4. Высказывания относительно экономики жертвоприношения в данной работе отсылают к более ранним произведениям Деррида в частности “Glas” [Paris:Minuit, 1972], а именно с.32-33, 41-42 (О Гегеле, Аврааме, «жертвоприношении Исаака» и «экономическом подобии»), 68, 96, 108, 119, 123, 139-141, 155, 207, 208, 235, 240-243, 253, 259; и «Economimesis» [Diacritics 11, 2, (1981)].

5. Во французском данный перевод с латинского и греческого языков звучит более буквально чем в английском : (il) te le rendra («он отдаст это тебе» или «он отплатит тебе»).

6. Если последняя буква в слове plus из выражения plus de secret произносится, то вся фраза переводится, как «больше секрета (-ов) / секретности», а если нет, то фраза означает «никаких больше секретов / секретности».

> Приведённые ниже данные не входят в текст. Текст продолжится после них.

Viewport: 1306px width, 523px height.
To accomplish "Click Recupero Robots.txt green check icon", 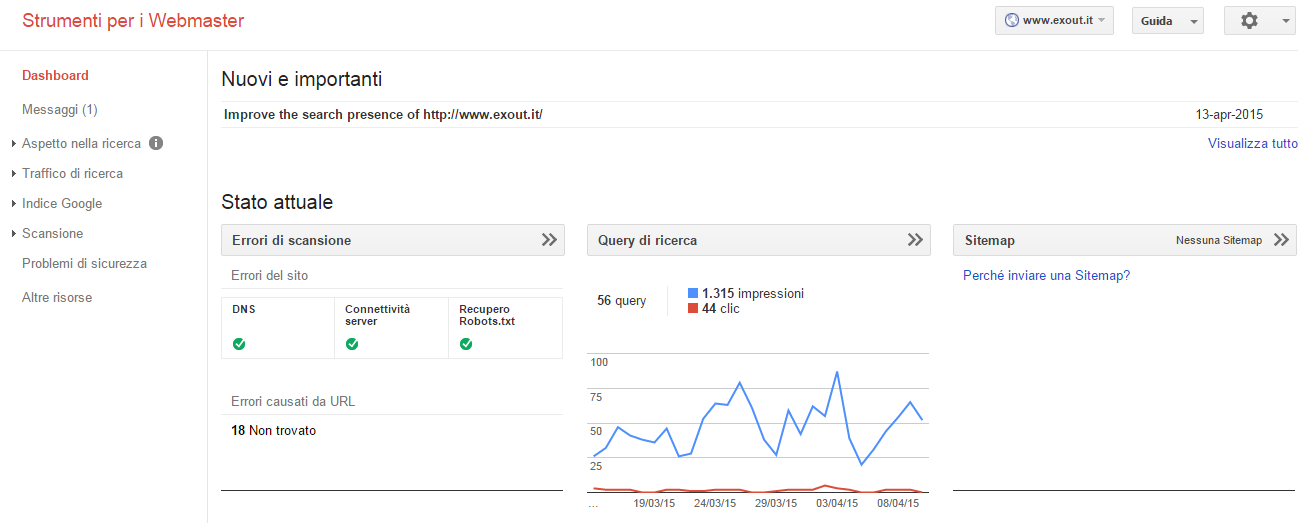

7. Во французском варианте – les païens, «язычники». В английских переводах употребляются слова «Gentiles («Пересмотренная общепринятая версия» Библии [Revised Standard Version]) и «publicans» (telonai) как в стихе 46 (издание Короля Якова [king James Version]). Оба слова, означающие «язычники», встречаются в различных греческих версиях Библии.

8. Шарль Бодлер «Языческая школа». Цитаты приводятся по книге: Baudelaire Ch. The Pagan School // in : Baudelaire as Literary Critic. – University Park : Pennsylvania State University Press, 1964.

9. Намек на фальшивомонетчика в «языческой школе» не был принят Ж. Деррида. Об этом см. его работу «Donner le temps I. La fousse monnaie/ Paris : Galilee, 1991».

10.Friedrich Nietzsche : The Genealogy of Morals // In : The Complete Works of Friedrich Nietzsche; ed Dr. Oscar Levi (New York : Gordon Rress, 1974). Vol.13 p.70.

11.Этот пассаж из «Генеалогии морали» Ф. Ницше Деррида рассматривал с совершенно иной точки зрения в «Почтовой открытке : от Сократа до Фрейда и не только» [см.: Деррида Ж. О почтовой открытке : Сократа до Фрейда и не только. - Минск : Современный литератор.-1999.].

12.Аккредитивная грамота, аккредитив [<лат. Accreditivus доверительный] – верительная грамота (на получение денег), документ содержащий приказ одного кредитного учреждения другому об уплате кому-либо определенной суммы.